You can also find other ways to hedge your bets. For example, investing in real estate with a partner could reduce the risk you face as an individual by 50 percent, and buying rental properties with more available units could minimize the financial risks you face when there’s a vacancy (since you’ll still have revenue coming in).
Comparisons to Other Forms of Investing
Assuming you’re choosing valuable properties, and you’re compensating for costs by collecting rent, you should be able to see a decent return on your investment overall—5 percent per year or more. So how does this compare to other forms of investing?
- Stocks. The average annualized return of the S&P 500 index is something like 10 percent. This gives it more potential for growth than real estate, but it’s also slightly riskier. Plus, stocks aren’t tangible assets.
- Bonds. Bonds are slower-growing than real estate, usually offering an interest rate of 2 to 4 percent, but they are very safe.
- ETFs and index funds. ETFs and index funds are baskets of different assets, typically including stocks and/or bonds. They’re a useful way to hedge your bets against risks in these areas, and depending on the fund, may see a higher rate of return than real estate. But again, they aren’t tangible assets, and some neighborhoods may grow much faster than others.

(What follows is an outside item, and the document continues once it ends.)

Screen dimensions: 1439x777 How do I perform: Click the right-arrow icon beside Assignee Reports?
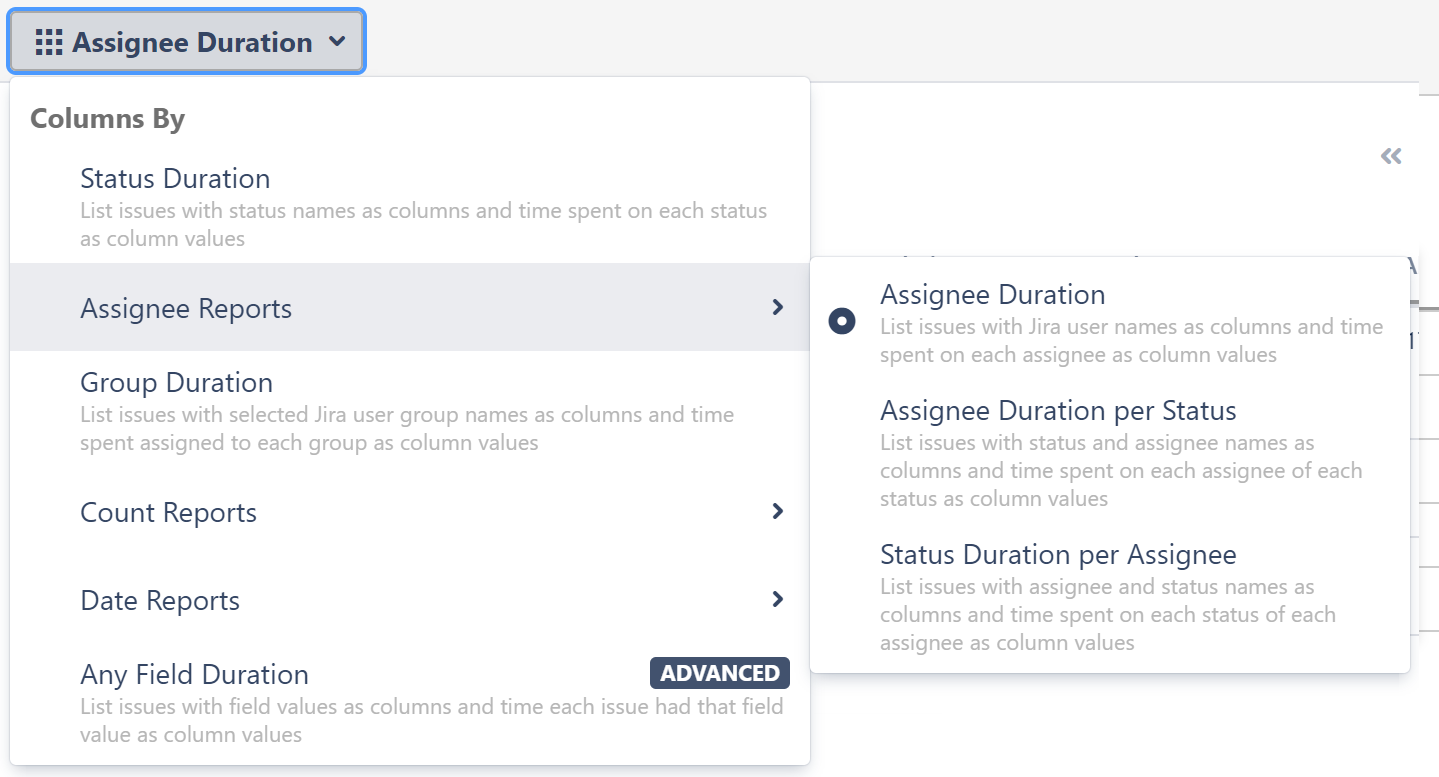(x=778, y=309)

- REITs. Real estate investment trusts (REITs) allow you to invest in properties the way you would an index fund. They provide you exposure to the real estate market overall, but may not be able to grow as fast as a property you hold as an individual.
The Bottom Line
The rockiness of recent years hasn’t shaken the foundation that real estate investing still provides. Real estate remains one of the best investments you can make, though it still has strengths and weaknesses you’ll need to take into account. The best investment strategy is one that’s diversified, with investments in multiple types of assets. That way, you’ll compensate for any individual weaknesses your holdings might have.